Stored records:
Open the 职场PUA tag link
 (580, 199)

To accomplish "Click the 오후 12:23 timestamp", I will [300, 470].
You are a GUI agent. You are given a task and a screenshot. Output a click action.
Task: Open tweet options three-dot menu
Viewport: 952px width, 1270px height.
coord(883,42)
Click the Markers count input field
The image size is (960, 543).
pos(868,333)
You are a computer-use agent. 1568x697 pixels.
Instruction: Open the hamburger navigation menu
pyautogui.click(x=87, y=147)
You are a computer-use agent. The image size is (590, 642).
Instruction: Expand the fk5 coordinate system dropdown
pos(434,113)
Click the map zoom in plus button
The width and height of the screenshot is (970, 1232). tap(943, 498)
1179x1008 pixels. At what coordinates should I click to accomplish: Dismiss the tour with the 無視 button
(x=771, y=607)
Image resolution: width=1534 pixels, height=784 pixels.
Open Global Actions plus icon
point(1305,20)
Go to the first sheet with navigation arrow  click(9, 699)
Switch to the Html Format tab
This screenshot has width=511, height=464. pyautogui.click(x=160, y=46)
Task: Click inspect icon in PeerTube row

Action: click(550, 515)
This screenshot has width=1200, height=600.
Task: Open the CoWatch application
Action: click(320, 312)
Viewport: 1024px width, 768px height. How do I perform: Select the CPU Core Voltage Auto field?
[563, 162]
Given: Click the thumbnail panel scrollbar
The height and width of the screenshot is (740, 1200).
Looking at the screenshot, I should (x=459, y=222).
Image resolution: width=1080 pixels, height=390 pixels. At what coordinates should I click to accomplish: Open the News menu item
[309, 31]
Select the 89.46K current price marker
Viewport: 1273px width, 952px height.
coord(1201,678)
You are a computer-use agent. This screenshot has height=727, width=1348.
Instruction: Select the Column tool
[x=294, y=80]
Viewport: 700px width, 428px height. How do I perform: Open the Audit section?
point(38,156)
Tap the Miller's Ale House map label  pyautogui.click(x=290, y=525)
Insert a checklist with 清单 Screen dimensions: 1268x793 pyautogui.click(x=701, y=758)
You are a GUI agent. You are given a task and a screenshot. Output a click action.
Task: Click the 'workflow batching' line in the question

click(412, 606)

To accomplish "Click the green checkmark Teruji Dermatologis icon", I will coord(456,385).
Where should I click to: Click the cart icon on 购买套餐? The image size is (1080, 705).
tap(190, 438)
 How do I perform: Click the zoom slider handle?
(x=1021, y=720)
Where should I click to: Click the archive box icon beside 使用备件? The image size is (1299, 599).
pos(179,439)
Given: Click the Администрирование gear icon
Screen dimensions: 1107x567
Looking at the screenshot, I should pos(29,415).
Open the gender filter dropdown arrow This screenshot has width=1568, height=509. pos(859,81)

Assignment: From the data above, copy each line that holds "will".

Completed task:
To accomplish "Click the 오후 12:23 timestamp", I will [300, 470].
To accomplish "Click the green checkmark Teruji Dermatologis icon", I will coord(456,385).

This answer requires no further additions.